Immediately Clean Spills

Promptly wipe up any food, oils or liquids that spill onto backsplash. Don’t let stains set before cleaning.

Frequently Asked Questions

Get answers to common questions about installing and caring for subway tile backsplashes.

Can I Install Subway Tiles Directly Over Existing Tiles?

It’s not recommended to install new subway tiles directly over existing tiles. You should remove old tile as subsurface irregularities will telegraph through.

What Color Grout Should I Choose?

Match white grout color as closely as possible to your tiles for a seamless look. Contrasting grout can look dated. Off-white or light grey grout is fine with pure white tiles.

How Long Does Thinset Take to Cure?

Thinset adhesive needs to cure for at least 18 – 24 hours before grouting. This allows time for the thinset mortar to gain maximum strength and adhesion.

Why Are My Tiles Loose or Falling Off?

If tiles become loose or fall off it usually indicates a problem with the thinset mortar not adhering correctly to the surface underneath or tiles were not pressed into the thinset firmly enough.

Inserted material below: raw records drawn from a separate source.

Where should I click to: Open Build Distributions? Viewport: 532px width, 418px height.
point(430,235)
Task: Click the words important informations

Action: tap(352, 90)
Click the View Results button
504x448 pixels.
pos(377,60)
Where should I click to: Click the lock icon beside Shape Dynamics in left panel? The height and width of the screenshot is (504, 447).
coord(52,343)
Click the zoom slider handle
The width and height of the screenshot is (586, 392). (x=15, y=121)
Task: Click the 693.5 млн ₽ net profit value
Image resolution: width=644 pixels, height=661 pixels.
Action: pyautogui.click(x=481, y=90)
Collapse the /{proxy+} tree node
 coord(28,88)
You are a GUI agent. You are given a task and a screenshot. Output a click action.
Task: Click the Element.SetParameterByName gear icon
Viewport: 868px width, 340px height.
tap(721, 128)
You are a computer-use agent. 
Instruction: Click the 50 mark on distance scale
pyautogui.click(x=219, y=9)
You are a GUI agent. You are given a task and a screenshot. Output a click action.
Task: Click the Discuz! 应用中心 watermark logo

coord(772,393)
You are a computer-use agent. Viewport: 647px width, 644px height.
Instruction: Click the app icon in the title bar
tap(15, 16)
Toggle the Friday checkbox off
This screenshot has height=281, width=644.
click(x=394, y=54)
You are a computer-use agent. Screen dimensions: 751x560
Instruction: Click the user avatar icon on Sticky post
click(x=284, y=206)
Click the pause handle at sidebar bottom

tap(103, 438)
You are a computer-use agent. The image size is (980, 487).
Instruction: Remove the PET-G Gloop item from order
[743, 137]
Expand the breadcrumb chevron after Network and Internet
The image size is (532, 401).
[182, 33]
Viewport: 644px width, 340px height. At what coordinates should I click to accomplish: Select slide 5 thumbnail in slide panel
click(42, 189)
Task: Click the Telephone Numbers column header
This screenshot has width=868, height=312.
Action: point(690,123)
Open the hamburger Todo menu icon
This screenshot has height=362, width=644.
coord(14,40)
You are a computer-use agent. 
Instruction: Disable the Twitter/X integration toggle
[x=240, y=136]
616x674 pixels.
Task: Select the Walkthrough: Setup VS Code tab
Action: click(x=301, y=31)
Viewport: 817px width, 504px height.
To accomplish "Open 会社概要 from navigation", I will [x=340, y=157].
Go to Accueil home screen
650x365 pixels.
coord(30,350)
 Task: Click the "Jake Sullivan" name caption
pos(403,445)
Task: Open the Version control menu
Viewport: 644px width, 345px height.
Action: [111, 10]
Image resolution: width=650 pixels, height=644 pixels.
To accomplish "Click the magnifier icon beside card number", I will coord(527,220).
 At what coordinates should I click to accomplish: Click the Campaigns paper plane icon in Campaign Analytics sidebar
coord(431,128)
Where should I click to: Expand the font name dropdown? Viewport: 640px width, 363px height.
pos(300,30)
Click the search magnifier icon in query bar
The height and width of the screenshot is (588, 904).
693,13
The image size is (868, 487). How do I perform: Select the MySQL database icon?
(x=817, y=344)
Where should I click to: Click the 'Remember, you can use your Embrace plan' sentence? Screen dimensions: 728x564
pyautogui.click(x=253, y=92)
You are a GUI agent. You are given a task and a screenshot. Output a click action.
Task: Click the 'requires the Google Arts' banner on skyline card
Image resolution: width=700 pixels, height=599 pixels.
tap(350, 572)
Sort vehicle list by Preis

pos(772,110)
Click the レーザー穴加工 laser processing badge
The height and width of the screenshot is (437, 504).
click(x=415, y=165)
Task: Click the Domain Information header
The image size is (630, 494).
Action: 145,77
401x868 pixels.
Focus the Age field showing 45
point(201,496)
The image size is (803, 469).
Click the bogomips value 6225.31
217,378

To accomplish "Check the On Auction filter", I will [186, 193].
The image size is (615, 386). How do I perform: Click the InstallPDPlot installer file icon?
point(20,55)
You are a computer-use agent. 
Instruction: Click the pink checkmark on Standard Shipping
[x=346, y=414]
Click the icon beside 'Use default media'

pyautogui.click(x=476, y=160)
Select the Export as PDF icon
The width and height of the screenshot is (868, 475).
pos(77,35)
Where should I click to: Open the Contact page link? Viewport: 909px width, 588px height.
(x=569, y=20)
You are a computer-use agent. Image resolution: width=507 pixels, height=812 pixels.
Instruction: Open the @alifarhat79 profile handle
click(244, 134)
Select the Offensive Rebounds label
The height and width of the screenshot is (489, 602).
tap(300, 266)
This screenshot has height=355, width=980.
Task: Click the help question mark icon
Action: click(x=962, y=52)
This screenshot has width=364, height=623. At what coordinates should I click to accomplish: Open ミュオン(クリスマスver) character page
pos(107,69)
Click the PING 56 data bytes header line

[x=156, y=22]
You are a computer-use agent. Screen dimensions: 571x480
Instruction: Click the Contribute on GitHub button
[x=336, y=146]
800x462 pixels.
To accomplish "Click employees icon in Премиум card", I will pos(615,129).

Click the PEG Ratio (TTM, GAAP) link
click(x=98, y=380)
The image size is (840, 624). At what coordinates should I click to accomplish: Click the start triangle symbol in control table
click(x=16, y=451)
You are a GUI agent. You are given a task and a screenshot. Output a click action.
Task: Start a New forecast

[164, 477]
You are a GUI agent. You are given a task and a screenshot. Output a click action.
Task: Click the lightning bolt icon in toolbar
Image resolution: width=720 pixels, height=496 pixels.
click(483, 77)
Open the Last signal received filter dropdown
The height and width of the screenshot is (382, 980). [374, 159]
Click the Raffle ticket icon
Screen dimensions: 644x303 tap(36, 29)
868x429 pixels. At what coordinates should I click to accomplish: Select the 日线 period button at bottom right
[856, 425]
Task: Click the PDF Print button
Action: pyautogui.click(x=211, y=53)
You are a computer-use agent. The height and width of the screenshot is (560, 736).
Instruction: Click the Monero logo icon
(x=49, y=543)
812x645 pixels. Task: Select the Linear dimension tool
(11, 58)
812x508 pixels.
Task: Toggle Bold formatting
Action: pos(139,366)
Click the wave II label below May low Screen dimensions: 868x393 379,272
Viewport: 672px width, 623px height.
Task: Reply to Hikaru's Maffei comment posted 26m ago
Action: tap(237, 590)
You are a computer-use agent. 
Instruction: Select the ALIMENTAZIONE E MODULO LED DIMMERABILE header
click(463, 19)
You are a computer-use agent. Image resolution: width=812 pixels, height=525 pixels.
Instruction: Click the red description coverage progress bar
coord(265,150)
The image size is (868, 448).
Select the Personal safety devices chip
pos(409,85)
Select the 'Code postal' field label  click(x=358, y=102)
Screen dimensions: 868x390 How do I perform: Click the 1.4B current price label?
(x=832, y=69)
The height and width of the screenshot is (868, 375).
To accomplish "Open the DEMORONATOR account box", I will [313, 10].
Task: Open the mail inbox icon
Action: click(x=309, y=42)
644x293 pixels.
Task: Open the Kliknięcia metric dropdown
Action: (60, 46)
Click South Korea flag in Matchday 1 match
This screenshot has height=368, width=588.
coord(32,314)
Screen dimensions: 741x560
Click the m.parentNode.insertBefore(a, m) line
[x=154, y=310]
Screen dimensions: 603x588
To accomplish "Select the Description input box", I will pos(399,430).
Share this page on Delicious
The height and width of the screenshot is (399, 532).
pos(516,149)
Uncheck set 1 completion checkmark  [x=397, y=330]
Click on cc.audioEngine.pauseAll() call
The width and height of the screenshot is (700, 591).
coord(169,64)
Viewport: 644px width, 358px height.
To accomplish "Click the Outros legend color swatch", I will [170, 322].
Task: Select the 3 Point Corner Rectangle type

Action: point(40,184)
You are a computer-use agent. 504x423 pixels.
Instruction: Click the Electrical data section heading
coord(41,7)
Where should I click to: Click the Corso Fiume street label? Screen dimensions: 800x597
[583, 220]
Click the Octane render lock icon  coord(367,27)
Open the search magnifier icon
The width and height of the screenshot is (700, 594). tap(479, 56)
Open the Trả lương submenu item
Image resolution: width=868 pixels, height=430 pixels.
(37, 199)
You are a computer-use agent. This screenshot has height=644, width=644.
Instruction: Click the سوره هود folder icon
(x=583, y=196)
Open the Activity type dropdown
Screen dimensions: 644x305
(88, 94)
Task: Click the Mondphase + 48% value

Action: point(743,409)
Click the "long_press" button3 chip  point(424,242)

Can I Paint My Subway Tile Backsplash?

You can paint ceramic or porcelain tiles with proper preparation and specially formulated tile paint. This allows you to change the color of subway tiles without replacement.

How Do I Cut Curve Pieces?

Use a wet saw with a diamond blade for inner and outer curved cuts. Mark the shape on your tile and cut slowly following your lines. Smooth edges after cutting.

What’s Better – Bullnose or Pencil Liner Tiles?

Bullnose tiles have rounded finished edges, ideal for finishing outer edges of your backsplash. Pencil liners are trimmed tiles that fit between your wall and countertop.


The beauty of white subway tiles is their classic, timeless appeal that works in any home decor style. By properly preparing your backsplash surface, carefully measuring and cutting tiles, using quality thinset mortar and grout, and maintaining the installation, your tiles can look amazing for decades to come. Focus on precision – measure twice, cut once. Work slowly and carefully. With some patience and the right techniques, you can achieve a backsplash that gives your space a crisp, finished look.